Quelques mots de vocabulaire

Texte intégral

1Si l’influence du dessin et de la 3D dans la conception aéronautique se comprend bien visuellement, se « touche » presque en tournant les pièces mécaniques dans tous les sens sur les écrans informatiques, si les assemblages s’imaginent volontiers par la combinaison de sous-ensembles, le rôle du « calcul » reste plus obscur. Comme en informatique, tout ou presque est calcul, il importe de préciser de quels calculs il s’agit, lorsque l’on parle de conception.
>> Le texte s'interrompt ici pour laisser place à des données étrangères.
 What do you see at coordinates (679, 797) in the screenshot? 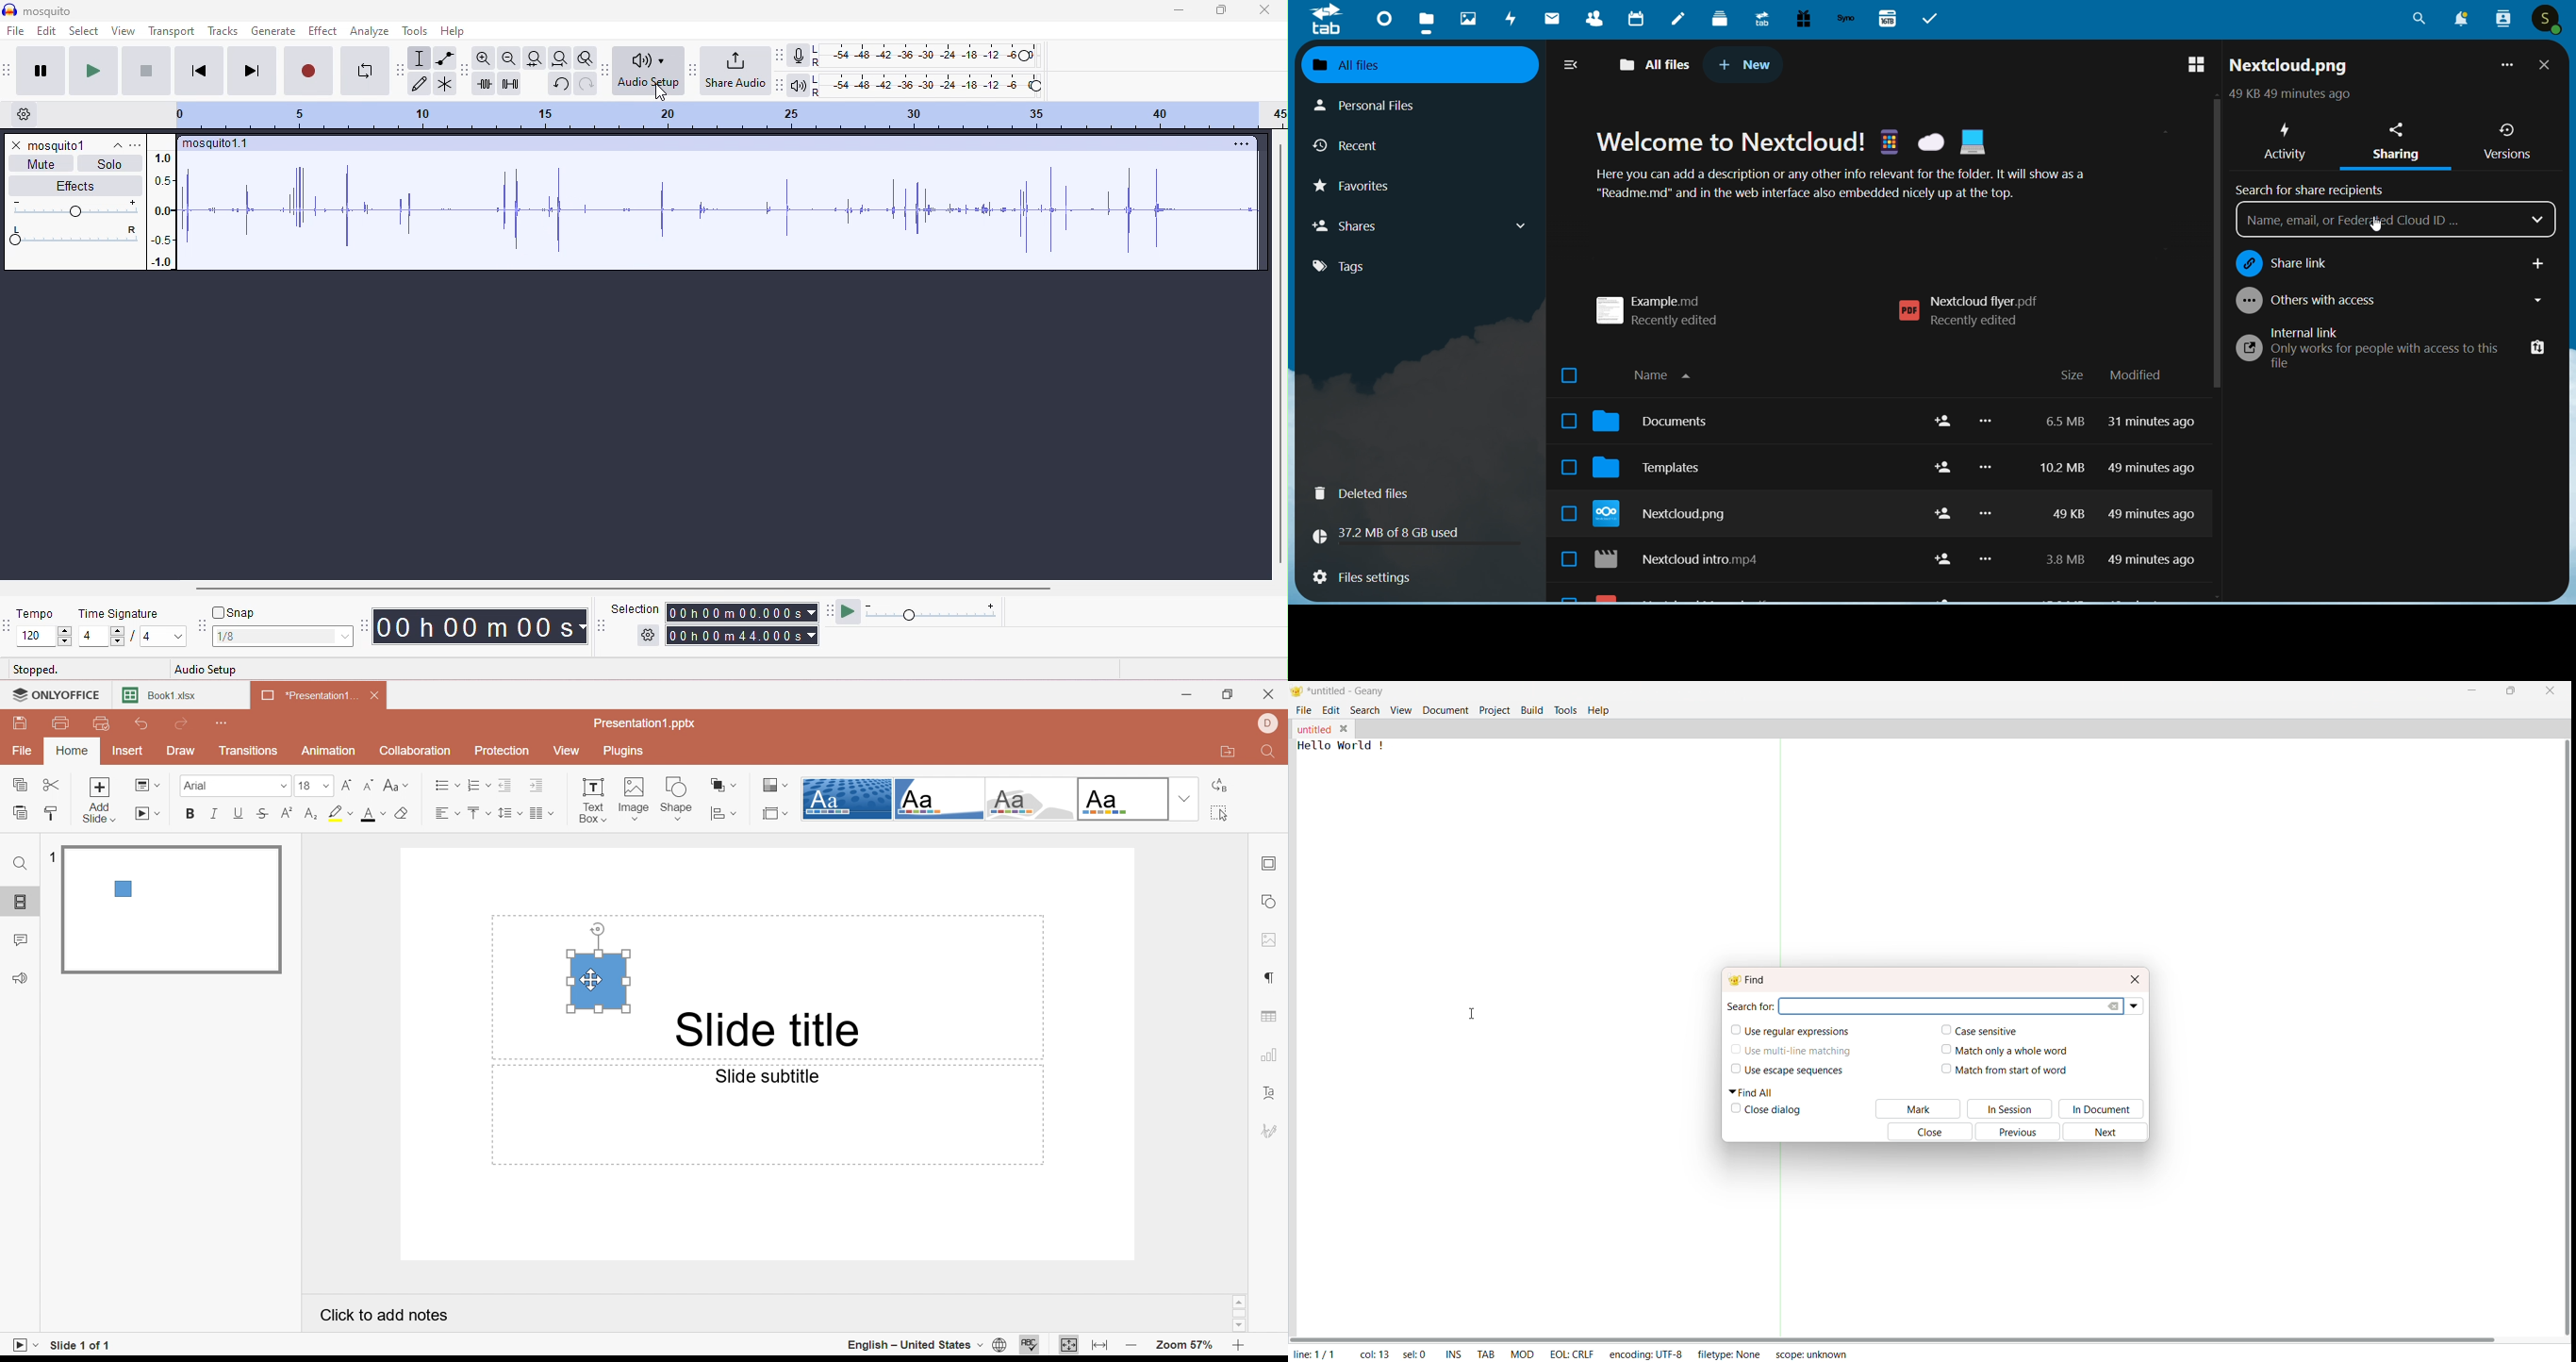
I see `Shape` at bounding box center [679, 797].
Dans le domaine des structures par exemple, mais on aurait une approche similaire en thermique, il est vital de prévoir très tôt comment les forces s’exercent sur les éléments d’un avion, comment se diffusent les effets de la portance, du poids, de la traînée, de la propulsion, de façon à maîtriser, à anticiper en fonction des matériaux, des formes, des jonctions, de la phase de vol… les déformations, les usures, voire les ruptures, qui pourraient affecter les composants. On est dans la dynamique des contraintes qui jouent sur l’appareil et dans la validation des dessins. On est dans la simulation du comportement des structures matérielles.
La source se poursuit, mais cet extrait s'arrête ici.